In 2017, the album Mogoya signalled the long-awaited return of Oumou Sangare after eight long years during which the Malian singer devoted herself to managing her numerous businesses (hotels, agriculture, pisciculture, cars…). With that album, recorded in Stockholm and Paris, the woman who once sold water on the streets of Bamako and has since become a global star and prosperous businesswoman reconnected with her audience, treading a fine line between her attachment to the traditional music of Wassoulou, the region of Mali which she hails from, and technological dislocation, gracing her fans with songs whose vital force was still intact and laying bare a heart that has remained as ardent as ever.
In return, Oumou suddenly found herself propelled into a new dimension, that of pop culture. Painted by the Congolese artist JP Mika for the front cover, remixed by Sampha, St Germain, Malik Djoudi and others for the follow-up Mogoya Remixed, and even sampled by Beyoncé (‘MOOD 4 EVA’ on The Lion King: The Gift album), never before had she appeared so far removed from the land of her birth – an impression that this new ‘unplugged’ version of Mogoya, proposed by Laurent Bizot of the Nø Førmat! label and magnificently undertaken by the artist, is designed to rectify. The acoustic apparel of the songs restores an authenticity that comes from committing to the initial take, without any safety-net or retouching. In other words, the truth of a rare moment that’s bonded to the emotional intensity emerging from it.

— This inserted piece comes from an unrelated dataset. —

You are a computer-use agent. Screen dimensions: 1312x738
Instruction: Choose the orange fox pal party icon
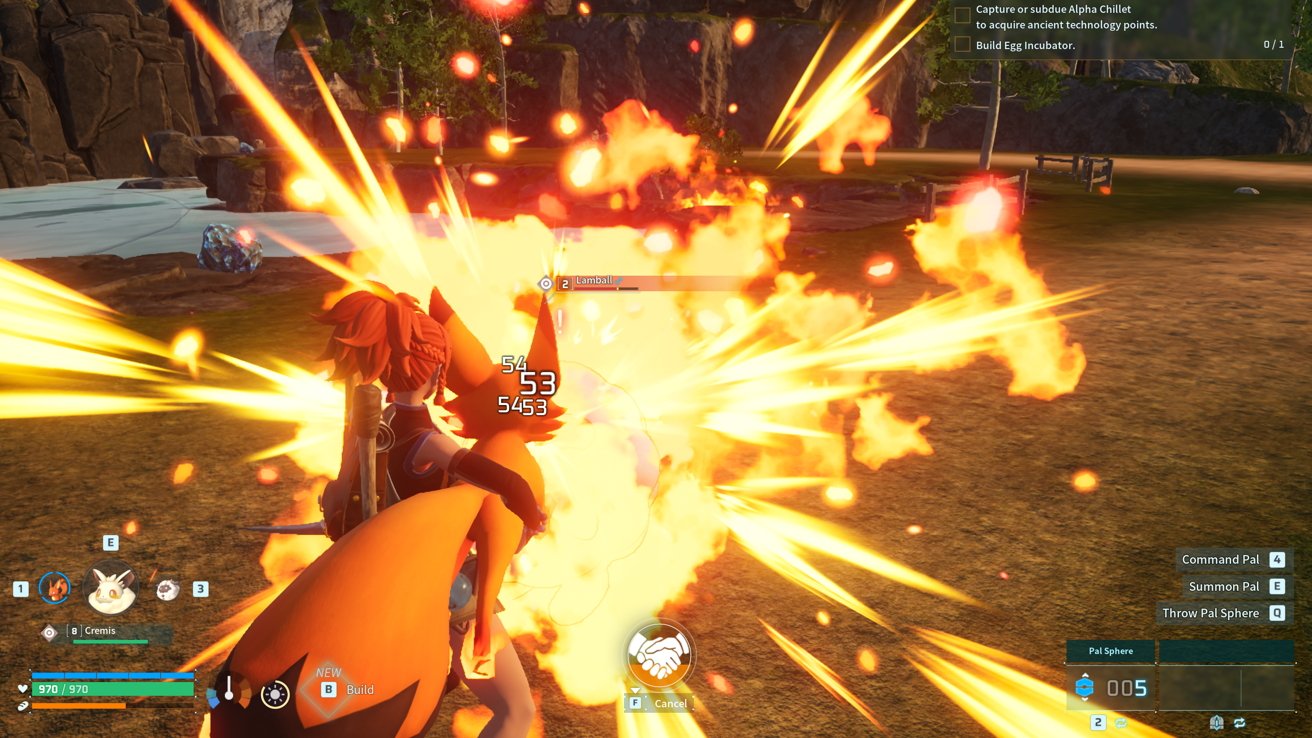pyautogui.click(x=55, y=588)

“I suggested to Oumou that she record this album, which is a kind of Mogoya Volume 3, after a concert she gave in London to celebrate 15 years of No Format. At that concert, for the first time ever, she had agreed to try out this acoustic approach, which is all about letting go,” says Laurent Bizot. “The space it created for her voice was really wonderful,”. The album was recorded in two days at the Midi Live studio in Villetaneuse, in ‘live’ conditions, or rather those of an all-night vigil, without the comforts usually available in that kind of technical environment – no amplification, no retakes or overdubs, no headphones, each musician tuning into the ensemble whilst adding their own personal touch, their nuance. With this bare-bones egalitarian treatment, there emerged a group dynamic and a warmth that have become rare commodities in the music of today. Gathered around the incandescent voice of Oumou, in the same room as her, were the backing singers Emma Lamadji and Kandy Guira, the guitarist Guimba Kouyaté and the faithful Brahima ‘Benogo’ Diakité, Oumou’s cousin and virtuoso player of the kamele ngoni, who has been with her since Moussoulou, the epoch-defining debut cassette she released back in 1989, at the age of 21.
To this diminutive assemblage was added, on toy organ and celesta, Vincent Taurelle from the Parisian collective Albert, who made such an enormous contribution to the success of Mogoya and who, in this otherwise strictly African context, added an almost ‘exotic’ note to proceedings.